**Work to complete:**
Would you transcribe the data word for word?

**Entries supplied:**
----------

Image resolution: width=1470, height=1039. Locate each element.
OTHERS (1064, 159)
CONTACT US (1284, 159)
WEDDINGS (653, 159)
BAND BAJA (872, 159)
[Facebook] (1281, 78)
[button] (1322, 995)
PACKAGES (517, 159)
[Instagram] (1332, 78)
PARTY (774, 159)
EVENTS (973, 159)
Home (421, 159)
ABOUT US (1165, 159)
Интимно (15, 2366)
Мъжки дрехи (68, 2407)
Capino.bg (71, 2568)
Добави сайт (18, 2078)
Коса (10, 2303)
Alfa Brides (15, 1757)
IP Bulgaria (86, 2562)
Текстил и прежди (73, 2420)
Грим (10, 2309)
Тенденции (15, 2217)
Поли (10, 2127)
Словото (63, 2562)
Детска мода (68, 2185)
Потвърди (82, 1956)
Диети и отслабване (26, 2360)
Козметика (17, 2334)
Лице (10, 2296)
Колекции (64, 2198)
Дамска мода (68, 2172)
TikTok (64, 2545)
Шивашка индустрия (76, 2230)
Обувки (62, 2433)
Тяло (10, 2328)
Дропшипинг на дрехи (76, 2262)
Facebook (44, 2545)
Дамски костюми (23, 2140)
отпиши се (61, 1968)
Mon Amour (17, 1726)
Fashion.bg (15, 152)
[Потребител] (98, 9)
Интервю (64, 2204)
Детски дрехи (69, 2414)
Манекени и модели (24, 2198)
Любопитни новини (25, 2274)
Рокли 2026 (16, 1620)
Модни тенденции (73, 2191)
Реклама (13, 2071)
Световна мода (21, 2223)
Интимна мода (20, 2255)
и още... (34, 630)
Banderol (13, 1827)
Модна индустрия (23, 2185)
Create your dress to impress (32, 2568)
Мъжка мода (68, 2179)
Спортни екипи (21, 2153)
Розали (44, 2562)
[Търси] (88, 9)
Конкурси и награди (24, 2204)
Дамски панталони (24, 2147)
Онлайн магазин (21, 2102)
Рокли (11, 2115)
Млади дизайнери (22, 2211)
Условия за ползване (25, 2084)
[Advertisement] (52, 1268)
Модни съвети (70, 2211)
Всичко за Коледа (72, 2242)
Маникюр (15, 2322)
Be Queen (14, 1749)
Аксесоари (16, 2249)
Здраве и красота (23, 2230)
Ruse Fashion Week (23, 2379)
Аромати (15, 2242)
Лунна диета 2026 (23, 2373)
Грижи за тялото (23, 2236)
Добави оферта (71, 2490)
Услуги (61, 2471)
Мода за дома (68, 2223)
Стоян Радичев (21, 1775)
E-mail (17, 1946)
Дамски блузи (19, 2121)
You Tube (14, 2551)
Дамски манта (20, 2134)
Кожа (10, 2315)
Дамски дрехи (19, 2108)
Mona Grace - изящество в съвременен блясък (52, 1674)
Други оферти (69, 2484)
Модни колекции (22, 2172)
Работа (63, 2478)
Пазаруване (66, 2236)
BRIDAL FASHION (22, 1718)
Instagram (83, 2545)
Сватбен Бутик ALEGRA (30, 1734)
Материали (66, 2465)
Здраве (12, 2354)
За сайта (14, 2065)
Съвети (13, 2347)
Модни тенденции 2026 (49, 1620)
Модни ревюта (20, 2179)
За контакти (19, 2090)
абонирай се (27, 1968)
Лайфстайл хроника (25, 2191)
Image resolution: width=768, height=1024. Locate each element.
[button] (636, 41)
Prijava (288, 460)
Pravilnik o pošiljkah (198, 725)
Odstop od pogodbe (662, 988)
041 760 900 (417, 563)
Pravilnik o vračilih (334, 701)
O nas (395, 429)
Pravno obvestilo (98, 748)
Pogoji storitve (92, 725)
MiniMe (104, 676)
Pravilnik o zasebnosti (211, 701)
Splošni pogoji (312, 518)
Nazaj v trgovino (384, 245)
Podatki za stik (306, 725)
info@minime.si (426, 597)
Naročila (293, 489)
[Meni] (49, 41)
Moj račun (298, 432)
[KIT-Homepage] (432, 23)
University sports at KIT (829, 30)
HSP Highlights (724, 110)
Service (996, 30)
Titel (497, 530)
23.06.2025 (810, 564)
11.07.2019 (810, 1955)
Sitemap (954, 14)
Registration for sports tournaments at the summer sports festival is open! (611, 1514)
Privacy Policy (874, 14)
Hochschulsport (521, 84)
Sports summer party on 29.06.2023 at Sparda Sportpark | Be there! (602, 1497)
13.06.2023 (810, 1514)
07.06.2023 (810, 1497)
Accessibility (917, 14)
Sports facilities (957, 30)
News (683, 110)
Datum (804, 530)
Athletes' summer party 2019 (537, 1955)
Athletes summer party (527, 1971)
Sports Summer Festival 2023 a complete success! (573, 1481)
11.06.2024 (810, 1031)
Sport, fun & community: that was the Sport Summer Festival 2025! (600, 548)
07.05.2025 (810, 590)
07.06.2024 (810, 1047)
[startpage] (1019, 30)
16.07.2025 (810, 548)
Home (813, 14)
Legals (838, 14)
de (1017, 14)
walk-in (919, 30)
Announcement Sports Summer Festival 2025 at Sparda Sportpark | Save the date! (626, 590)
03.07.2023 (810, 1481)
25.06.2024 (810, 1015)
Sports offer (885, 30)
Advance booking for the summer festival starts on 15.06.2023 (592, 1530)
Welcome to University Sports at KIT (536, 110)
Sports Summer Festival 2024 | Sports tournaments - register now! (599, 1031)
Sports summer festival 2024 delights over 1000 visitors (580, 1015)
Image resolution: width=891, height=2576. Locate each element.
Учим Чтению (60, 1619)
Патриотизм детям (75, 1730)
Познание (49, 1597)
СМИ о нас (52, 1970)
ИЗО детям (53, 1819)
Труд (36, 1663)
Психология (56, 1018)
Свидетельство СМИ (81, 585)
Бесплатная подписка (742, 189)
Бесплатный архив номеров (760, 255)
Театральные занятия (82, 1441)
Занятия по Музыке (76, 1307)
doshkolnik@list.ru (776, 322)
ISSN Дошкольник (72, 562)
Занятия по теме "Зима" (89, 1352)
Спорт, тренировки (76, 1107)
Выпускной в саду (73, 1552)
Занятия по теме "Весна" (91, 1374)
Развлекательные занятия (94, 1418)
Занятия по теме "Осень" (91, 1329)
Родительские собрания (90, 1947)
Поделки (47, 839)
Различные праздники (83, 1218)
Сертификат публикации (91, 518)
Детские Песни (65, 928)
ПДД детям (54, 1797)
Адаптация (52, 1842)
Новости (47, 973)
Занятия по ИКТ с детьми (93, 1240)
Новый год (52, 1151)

----------

**Solution:**
Image resolution: width=1470, height=1039. Locate each element.
OTHERS (1064, 159)
CONTACT US (1284, 159)
WEDDINGS (653, 159)
BAND BAJA (872, 159)
[Facebook] (1281, 78)
[button] (1322, 995)
PACKAGES (517, 159)
[Instagram] (1332, 78)
PARTY (774, 159)
EVENTS (973, 159)
Home (421, 159)
ABOUT US (1165, 159)
Интимно (15, 2366)
Мъжки дрехи (68, 2407)
Capino.bg (71, 2568)
Добави сайт (18, 2078)
Коса (10, 2303)
Alfa Brides (15, 1757)
IP Bulgaria (86, 2562)
Текстил и прежди (73, 2420)
Грим (10, 2309)
Тенденции (15, 2217)
Поли (10, 2127)
Словото (63, 2562)
Детска мода (68, 2185)
Потвърди (82, 1956)
Диети и отслабване (26, 2360)
Козметика (17, 2334)
Лице (10, 2296)
Колекции (64, 2198)
Дамска мода (68, 2172)
TikTok (64, 2545)
Шивашка индустрия (76, 2230)
Обувки (62, 2433)
Тяло (10, 2328)
Дропшипинг на дрехи (76, 2262)
Facebook (44, 2545)
Дамски костюми (23, 2140)
отпиши се (61, 1968)
Mon Amour (17, 1726)
Fashion.bg (15, 152)
[Потребител] (98, 9)
Интервю (64, 2204)
Детски дрехи (69, 2414)
Манекени и модели (24, 2198)
Любопитни новини (25, 2274)
Рокли 2026 (16, 1620)
Модни тенденции (73, 2191)
Реклама (13, 2071)
Световна мода (21, 2223)
Интимна мода (20, 2255)
и още... (34, 630)
Banderol (13, 1827)
Модна индустрия (23, 2185)
Create your dress to impress (32, 2568)
Мъжка мода (68, 2179)
Спортни екипи (21, 2153)
Розали (44, 2562)
[Търси] (88, 9)
Конкурси и награди (24, 2204)
Дамски панталони (24, 2147)
Онлайн магазин (21, 2102)
Рокли (11, 2115)
Млади дизайнери (22, 2211)
Условия за ползване (25, 2084)
[Advertisement] (52, 1268)
Модни съвети (70, 2211)
Всичко за Коледа (72, 2242)
Маникюр (15, 2322)
Be Queen (14, 1749)
Аксесоари (16, 2249)
Здраве и красота (23, 2230)
Ruse Fashion Week (23, 2379)
Аромати (15, 2242)
Лунна диета 2026 (23, 2373)
Грижи за тялото (23, 2236)
Добави оферта (71, 2490)
Услуги (61, 2471)
Мода за дома (68, 2223)
Стоян Радичев (21, 1775)
E-mail (17, 1946)
Дамски блузи (19, 2121)
You Tube (14, 2551)
Дамски манта (20, 2134)
Кожа (10, 2315)
Дамски дрехи (19, 2108)
Mona Grace - изящество в съвременен блясък (52, 1674)
Други оферти (69, 2484)
Модни колекции (22, 2172)
Работа (63, 2478)
Пазаруване (66, 2236)
BRIDAL FASHION (22, 1718)
Instagram (83, 2545)
Сватбен Бутик ALEGRA (30, 1734)
Материали (66, 2465)
Здраве (12, 2354)
За сайта (14, 2065)
Съвети (13, 2347)
Модни тенденции 2026 (49, 1620)
Модни ревюта (20, 2179)
За контакти (19, 2090)
абонирай се (27, 1968)
Лайфстайл хроника (25, 2191)
Image resolution: width=768, height=1024. Locate each element.
[button] (636, 41)
Prijava (288, 460)
Pravilnik o pošiljkah (198, 725)
Odstop od pogodbe (662, 988)
041 760 900 (417, 563)
Pravilnik o vračilih (334, 701)
O nas (395, 429)
Pravno obvestilo (98, 748)
Pogoji storitve (92, 725)
MiniMe (104, 676)
Pravilnik o zasebnosti (211, 701)
Splošni pogoji (312, 518)
Nazaj v trgovino (384, 245)
Podatki za stik (306, 725)
info@minime.si (426, 597)
Naročila (293, 489)
[Meni] (49, 41)
Moj račun (298, 432)
[KIT-Homepage] (432, 23)
University sports at KIT (829, 30)
HSP Highlights (724, 110)
Service (996, 30)
Titel (497, 530)
23.06.2025 (810, 564)
11.07.2019 (810, 1955)
Sitemap (954, 14)
Registration for sports tournaments at the summer sports festival is open! (611, 1514)
Privacy Policy (874, 14)
Hochschulsport (521, 84)
Sports summer party on 29.06.2023 at Sparda Sportpark | Be there! (602, 1497)
13.06.2023 (810, 1514)
07.06.2023 (810, 1497)
Accessibility (917, 14)
Sports facilities (957, 30)
News (683, 110)
Datum (804, 530)
Athletes' summer party 2019 (537, 1955)
Athletes summer party (527, 1971)
Sports Summer Festival 2023 a complete success! (573, 1481)
11.06.2024 (810, 1031)
Sport, fun & community: that was the Sport Summer Festival 2025! (600, 548)
07.05.2025 (810, 590)
07.06.2024 (810, 1047)
[startpage] (1019, 30)
16.07.2025 (810, 548)
Home (813, 14)
Legals (838, 14)
de (1017, 14)
walk-in (919, 30)
Announcement Sports Summer Festival 2025 at Sparda Sportpark | Save the date! (626, 590)
03.07.2023 (810, 1481)
25.06.2024 (810, 1015)
Sports offer (885, 30)
Advance booking for the summer festival starts on 15.06.2023 (592, 1530)
Welcome to University Sports at KIT (536, 110)
Sports Summer Festival 2024 | Sports tournaments - register now! (599, 1031)
Sports summer festival 2024 delights over 1000 visitors (580, 1015)
Image resolution: width=891, height=2576. Locate each element.
Учим Чтению (60, 1619)
Патриотизм детям (75, 1730)
Познание (49, 1597)
СМИ о нас (52, 1970)
ИЗО детям (53, 1819)
Труд (36, 1663)
Психология (56, 1018)
Свидетельство СМИ (81, 585)
Бесплатная подписка (742, 189)
Бесплатный архив номеров (760, 255)
Театральные занятия (82, 1441)
Занятия по Музыке (76, 1307)
doshkolnik@list.ru (776, 322)
ISSN Дошкольник (72, 562)
Занятия по теме "Зима" (89, 1352)
Спорт, тренировки (76, 1107)
Выпускной в саду (73, 1552)
Занятия по теме "Весна" (91, 1374)
Развлекательные занятия (94, 1418)
Занятия по теме "Осень" (91, 1329)
Родительские собрания (90, 1947)
Поделки (47, 839)
Различные праздники (83, 1218)
Сертификат публикации (91, 518)
Детские Песни (65, 928)
ПДД детям (54, 1797)
Адаптация (52, 1842)
Новости (47, 973)
Занятия по ИКТ с детьми (93, 1240)
Новый год (52, 1151)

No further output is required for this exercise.